Melvil Poupaud, Denis Ménochet, Swann Arlaud
Alexandre Guérin (Melvil Poupaud), fervent catholique, marié, père de cinq enfants, vit à Lyon. Un jour, il découvre par hasard que le prêtre pédophile, Bernard Preynat [1], qui a abusé de lui durant son enfance dans le cadre d’activités de scoutisme, officie encore et est toujours en contact avec des enfants. Persuadé que les dignitaires de l’Eglise prendront les mesures et les sanctions nécessaires à l’égard du Père Preynat, Alexandre entreprend, dans le plus grand respect du protocole, les démarches visant à éviter que d’autres enfants ne deviennent les proies du prédateur. Il sera ensuite rejoint dans son combat par François Debord (Denis Ménochet) et Emmanuel Thomassin (Swann Arlaud), tous deux également victimes d’abus.
« Précédemment, j’avais principalement développé des personnages féminins forts, et le cinéma nous a habitués à placer les hommes dans l’action plus que dans l’émotion, qui est souvent réservée aux femmes, explique François Ozon. J’avais donc l’idée de faire un film mettant à l’avant-plan la fragilité masculine. C’est tout à fait par hasard, poursuit-il, que je suis tombé sur l’affaire Preynat et le site de l’association « La Parole Libérée », lequel recense, entre autres, de nombreux témoignages d’hommes abusés dans leur enfance par le prêtre lyonnais. J’ai été particulièrement ému par le témoignage d’Alexandre (incarné par Melvil Poupaud à l’écran), que j’ai rencontré par la suite, avec d’autres victimes et leurs proches. Fasciné par les documents qu’Alexandre m’avait fournis, j’avais d’abord envisagé de faire un documentaire sur le sujet mais devant les réticences des victimes qui préféraient éviter de s’exposer à nouveau dans les médias, l’idée de faire une fiction s’est alors imposée. ». C’est en ces termes que le réalisateur français a exposé à la presse la genèse de « Grâce à Dieu », qui concourait dans la compétition de la 69ème édition de la Berlinale, et dont il est reparti avec le Grand Prix du Jury, une récompense amplement méritée tant le film en impose par sa puissance cinématographique et l’approche sensible de son sujet.

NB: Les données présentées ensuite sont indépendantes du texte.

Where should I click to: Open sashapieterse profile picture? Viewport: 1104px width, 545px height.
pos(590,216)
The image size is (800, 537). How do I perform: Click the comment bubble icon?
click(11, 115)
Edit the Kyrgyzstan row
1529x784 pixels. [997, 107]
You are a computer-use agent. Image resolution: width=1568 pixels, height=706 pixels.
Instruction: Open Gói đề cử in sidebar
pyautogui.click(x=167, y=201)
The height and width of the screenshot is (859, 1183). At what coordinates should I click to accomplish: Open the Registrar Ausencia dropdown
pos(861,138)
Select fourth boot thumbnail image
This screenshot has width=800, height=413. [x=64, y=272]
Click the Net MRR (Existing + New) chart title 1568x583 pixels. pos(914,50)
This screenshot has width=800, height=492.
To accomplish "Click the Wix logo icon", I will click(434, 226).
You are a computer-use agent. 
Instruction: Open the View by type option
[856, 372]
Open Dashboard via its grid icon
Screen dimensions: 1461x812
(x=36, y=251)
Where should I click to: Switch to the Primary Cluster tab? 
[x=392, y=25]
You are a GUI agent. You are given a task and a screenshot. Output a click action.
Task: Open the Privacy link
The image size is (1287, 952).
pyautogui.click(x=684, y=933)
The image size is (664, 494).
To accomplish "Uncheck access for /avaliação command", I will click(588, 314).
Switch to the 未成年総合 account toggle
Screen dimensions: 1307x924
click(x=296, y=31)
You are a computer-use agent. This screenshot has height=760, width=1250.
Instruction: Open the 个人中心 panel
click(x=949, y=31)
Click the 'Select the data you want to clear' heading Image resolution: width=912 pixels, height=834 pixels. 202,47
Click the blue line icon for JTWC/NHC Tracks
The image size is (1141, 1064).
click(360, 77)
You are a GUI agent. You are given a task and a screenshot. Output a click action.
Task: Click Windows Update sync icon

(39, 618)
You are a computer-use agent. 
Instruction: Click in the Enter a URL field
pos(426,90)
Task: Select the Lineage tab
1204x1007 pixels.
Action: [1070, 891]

S’articulant sur un scénario en trois temps (lequel s’inspire directement de la réalité des faits) où chacun des protagonistes se passe tour à tour le relais, le film évolue sur un rythme tout en gradation, passant de la retenue au retentissement médiatique jusqu’à la tonalité mélodramatique, sans pour autant verser dans un pathos malvenu. Une brillante gradation tout en fluidité entrant en parfaite résonnance avec les sensibilités particulières des victimes tant sur le plan émotionnel que spirituel. Parallèlement, c’est aussi avec une remarquable virtuosité que ce tempo progressif, qui épouse harmonieusement le fond et la forme, se met au diapason des démarches entreprises par chaque personnage ainsi que du contexte familial au sein duquel ils évoluent respectivement.
Loin de se présenter comme un réquisitoire manichéen à l’encontre de l’Eglise, « Grâce à Dieu » n’est pas un film judicaire mettant en scène les procès incriminant le Père Preynat ainsi que le Cardinal Barbarin [2]. S’il relate certes scrupuleusement les échanges épistolaires qui initièrent le combat d’Alexandre, et dévoile l’omerta qui règne au sein de l’Eglise depuis des décennies et dont les plus hauts dignitaires se sont fait les complices, « Grâce à Dieu » se place avant tout, avec une empathie prégnante et sans sensationnalisme, aux côtés des victimes. À ce titre, il raconte donc leur combat, évoque avec une immense pudeur leurs traumatismes et leurs souffrances, il exprime avec vérité et justesse leurs ressentis et relaie leur parole avec force, démontrant d’ailleurs magnifiquement les répercussions sismiques qu’entraine la libération de la parole au sein de l’entourage proche et l’onde de choc qu’elle suscite dans les relations intrafamiliales.
Film citoyen d’une indéniable utilité publique, dont la noblesse d’approche est aussi remarquable que salutaire, « Grâce à Dieu » est à soumettre, sans crainte, à tous les regards, des grands comme des plus petits.
Christie Huysmans
[1] La date du procès de Bernard Preynat n’a pas encore été fixée.
[2] Le 7 mars dernier, le Cardinal Philippe Barbarain a été condamné à six mois de prison avec sursis pour ne pas avoir dénoncé les agressions sexuelles sur mineurs du père Bernard Preynat. Suite au jugement, auquel il fera appel, le prélat a a remis sa démission au Pape François, lequel l’a refusée invoquant « la présomption d’innocence ». Philippe Barbarin reste donc archevêque de Lyon en attendant son procès en appel, mais il a annoncé qu’il se mettait "en retrait pour quelque temps".